Harmonic Percussive Source Separation

A cheapish way of decomposing a signal into tonal and percussive parts.

HPSS works by using median filters on a spectrogram to try and separate a sound into two layers. Because it is quite a simple algorithm that is easy to perform free of artefacts (at the cost of less separation) it can be used both as a decomposition in its own right, or as a pre-processing step for some further analysis.

The steps are

  1. Take an STFT of the signal. Below ia a short bit of guitar, where we can see the harmonics as horizontal bands, and two onsets as vertical bands:
    Original Spectrogram
  2. Run a median filter across the each vertical strip of the magnitude spectrogram, i.e across the frequency bins.
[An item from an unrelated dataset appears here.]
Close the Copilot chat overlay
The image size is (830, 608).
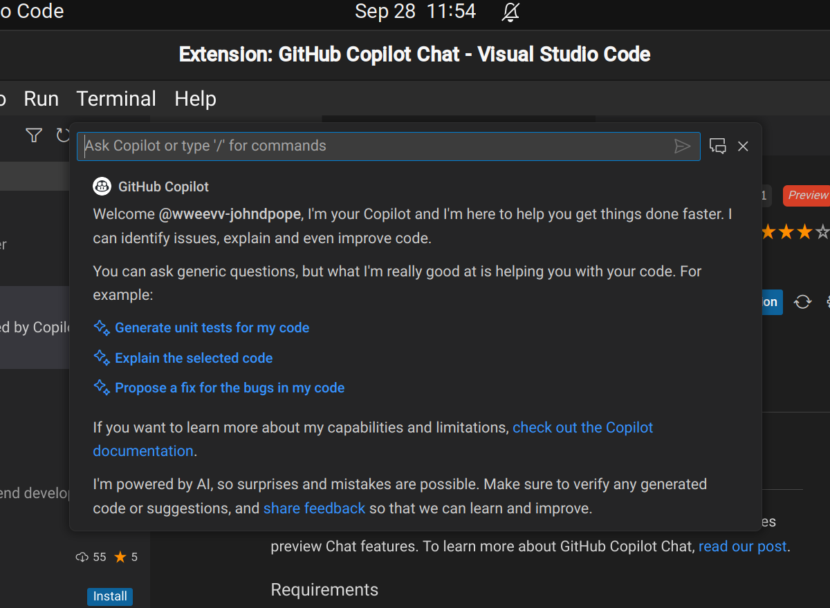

This filter smooths the spectrum out, suppressing harmonic peaks and giving a higher overall energy for that time slice when the it is dominated by broadband energy from a transient:
  3. Run median filters across each horizontal strip of the original spectrogram, i.e. across each channel in time. This will smooth out the brief fluctuations in time due to transients, whilst preserving the longer-term energy from harmonics:
  4. The two filter outputs are then normalised with respect to each other, so that for each time-frequency cell, the sum of the two filters is 1. This is so that when we use these as masks against the original spectrum, each original part of the sound will be wholly account for by the combination of our masks. The normalised masks are then each multiplied against the original complex spectral data, so that we have phase information as well as amplitude.



You can experiment with this technique in the Fluid Deocompsition Toolkit using fluid.hpss (real-time) and fluid.bufhpss (offline).